(Beginning of RECORD SET)

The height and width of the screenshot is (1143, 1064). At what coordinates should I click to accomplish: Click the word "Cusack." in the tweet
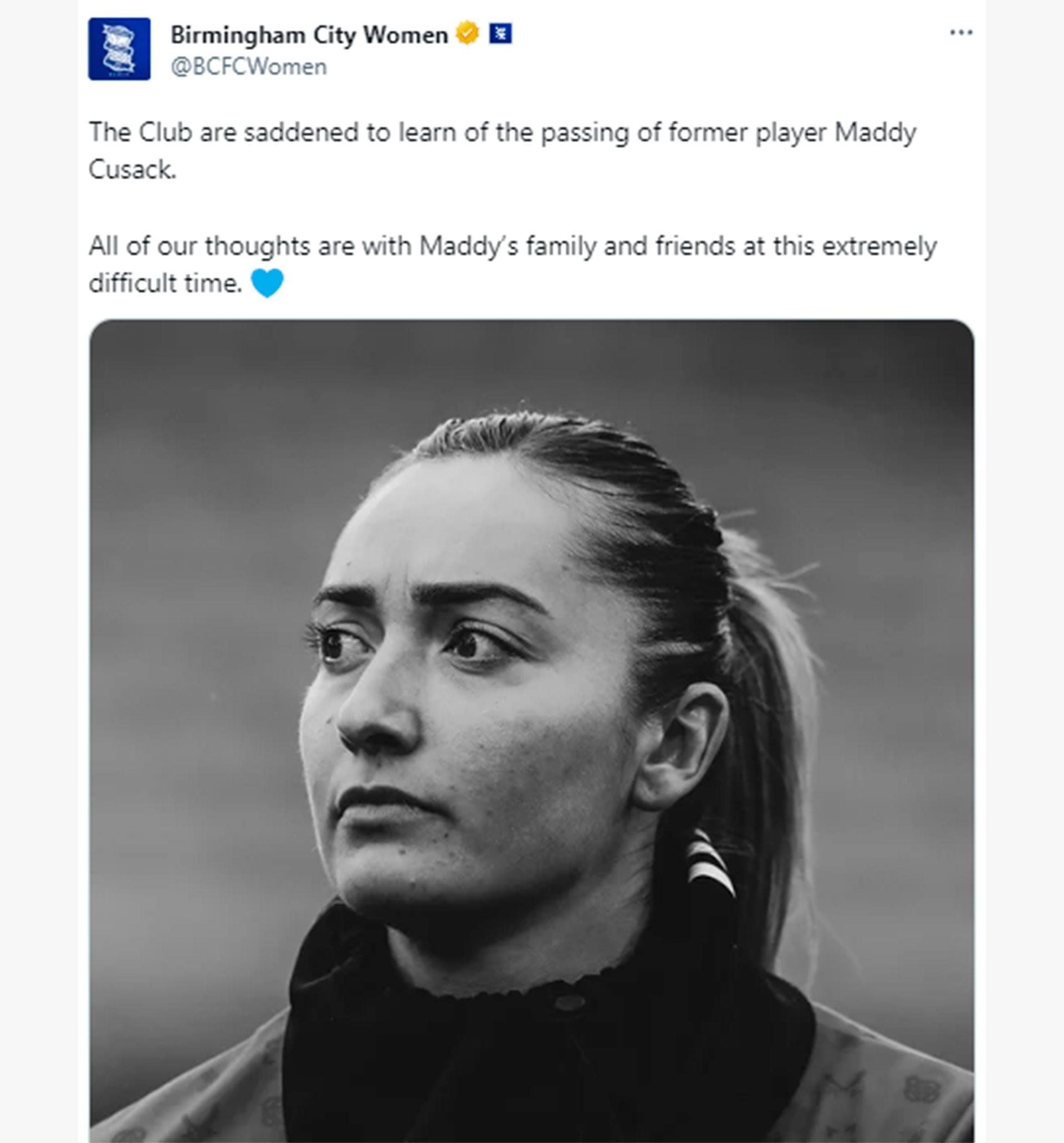(x=132, y=170)
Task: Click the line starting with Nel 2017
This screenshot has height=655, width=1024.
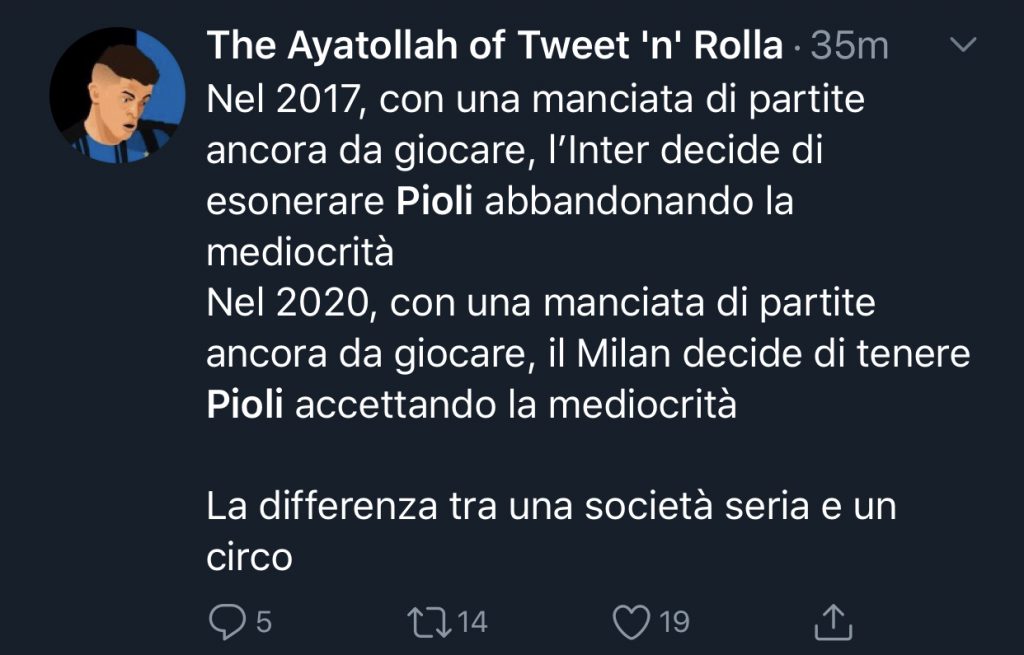Action: (535, 99)
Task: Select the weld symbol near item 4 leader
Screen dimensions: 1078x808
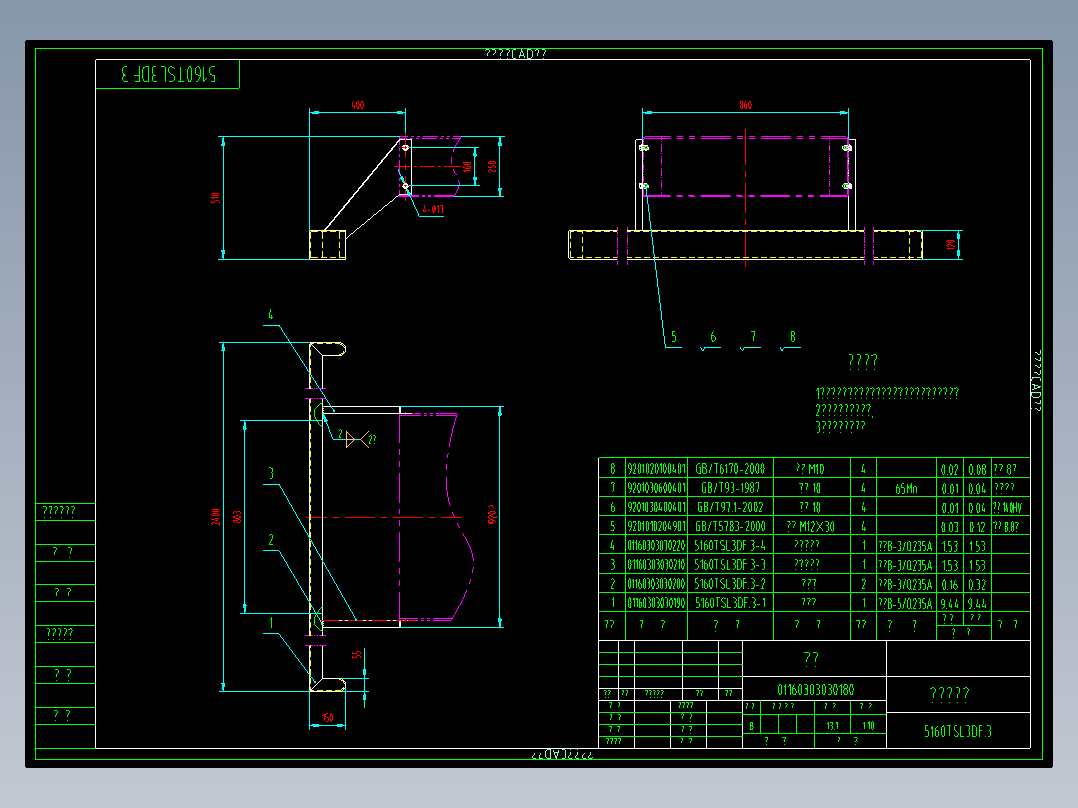Action: 358,439
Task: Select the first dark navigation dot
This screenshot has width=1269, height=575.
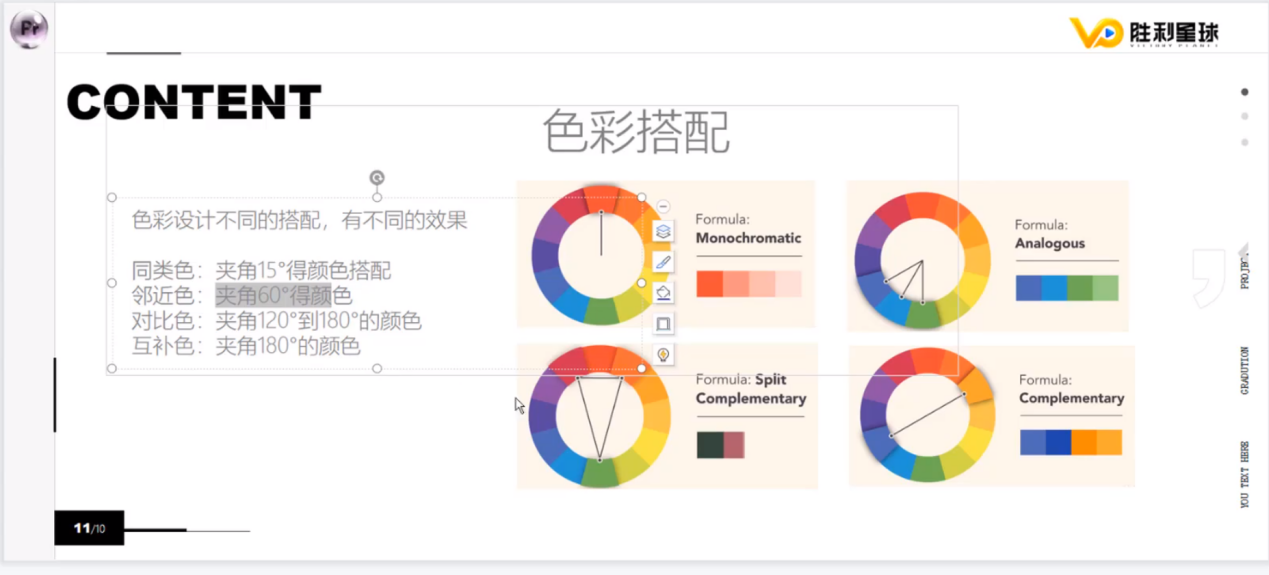Action: click(1245, 92)
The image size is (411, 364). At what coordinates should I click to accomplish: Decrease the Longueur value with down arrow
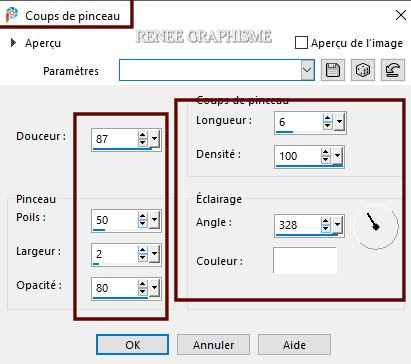328,125
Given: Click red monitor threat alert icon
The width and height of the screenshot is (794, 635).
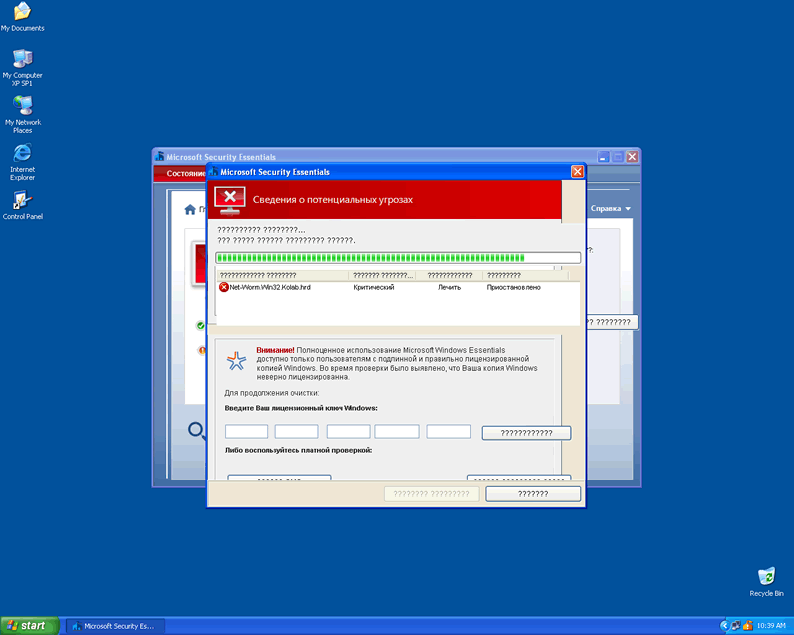Looking at the screenshot, I should 231,199.
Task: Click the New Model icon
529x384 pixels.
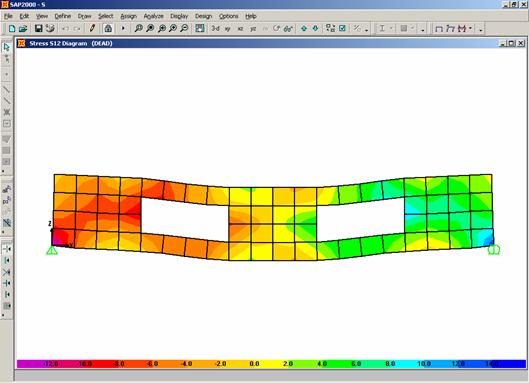Action: point(12,29)
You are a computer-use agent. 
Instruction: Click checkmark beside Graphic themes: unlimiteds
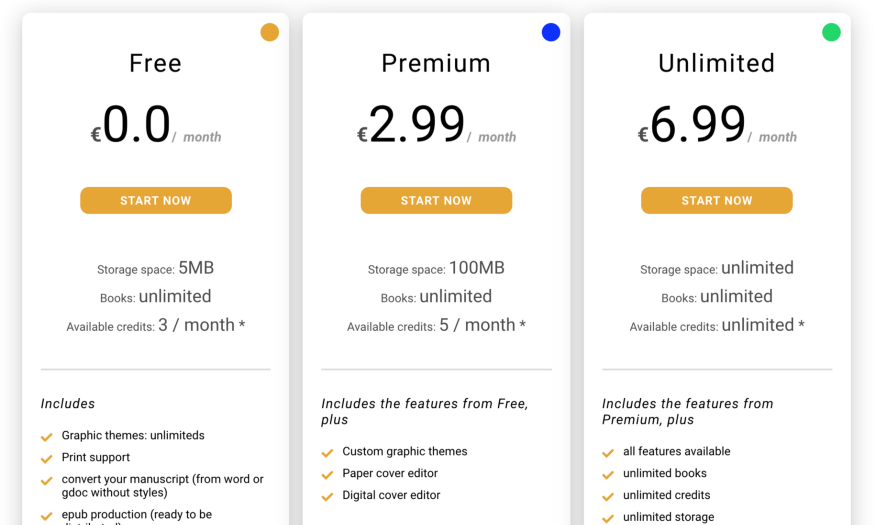(x=47, y=437)
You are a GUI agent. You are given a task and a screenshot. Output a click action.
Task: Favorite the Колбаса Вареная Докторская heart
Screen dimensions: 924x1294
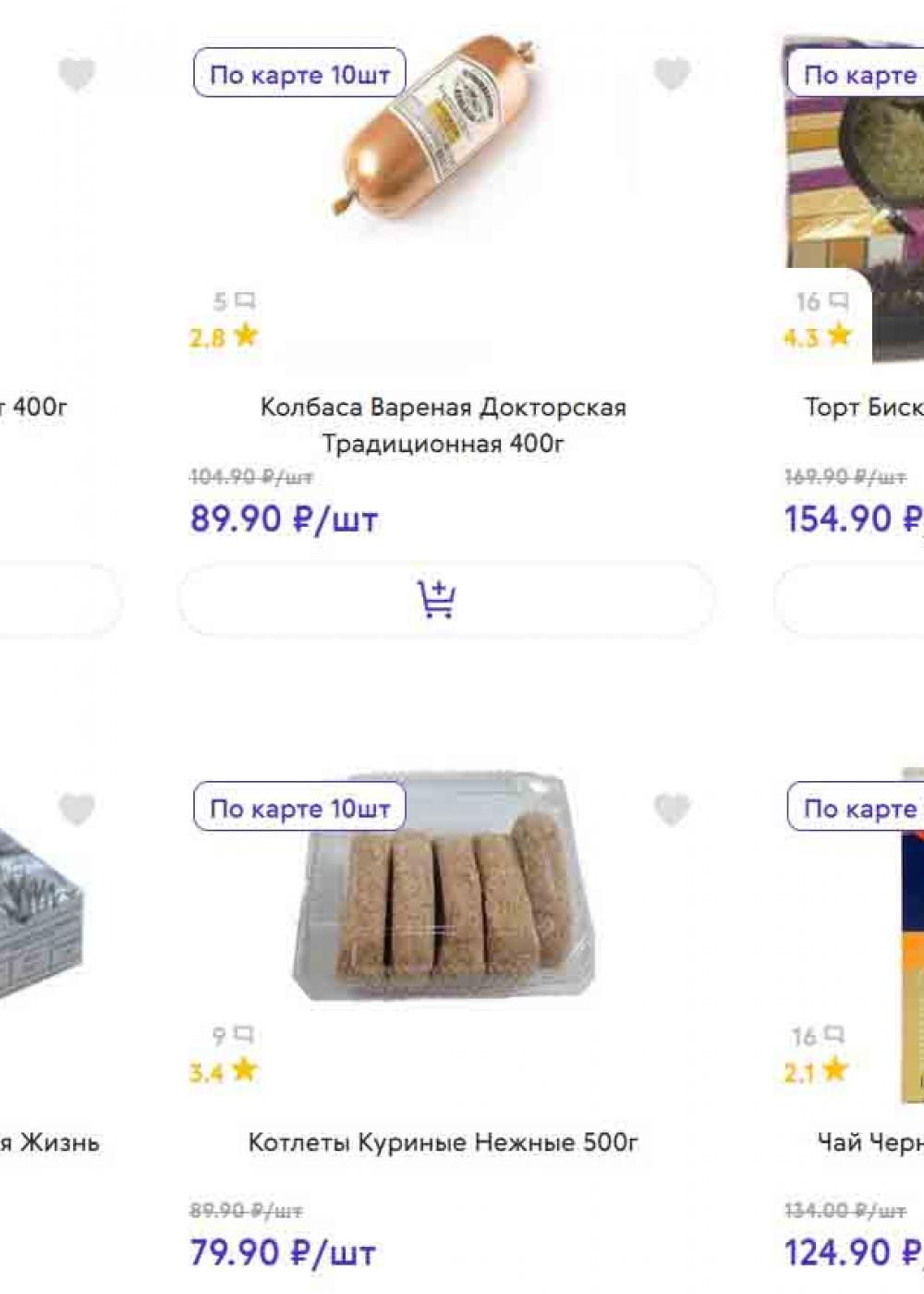(x=672, y=74)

(End of RECORD SET)

- _YOUR TASK_
Leave the images aside and retype each line of the listing above exactly.

- _ANSWER SECTION_
The height and width of the screenshot is (1143, 1064). At what coordinates should I click to accomplish: Click the word "Cusack." in the tweet
(x=132, y=170)
Task: Click the line starting with Nel 2017
This screenshot has height=655, width=1024.
Action: (535, 99)
Task: Select the weld symbol near item 4 leader
Screen dimensions: 1078x808
Action: 358,439
Task: Select the first dark navigation dot
This screenshot has width=1269, height=575.
Action: click(1245, 92)
The image size is (411, 364). At what coordinates should I click to accomplish: Decrease the Longueur value with down arrow
328,125
Given: Click red monitor threat alert icon
The width and height of the screenshot is (794, 635).
Looking at the screenshot, I should 231,199.
Task: Click the New Model icon
529x384 pixels.
Action: point(12,29)
You are a computer-use agent. 
Instruction: Click checkmark beside Graphic themes: unlimiteds
(x=47, y=437)
You are a GUI agent. You are given a task and a screenshot. Output a click action.
Task: Favorite the Колбаса Вареная Докторская heart
Screen dimensions: 924x1294
(x=672, y=74)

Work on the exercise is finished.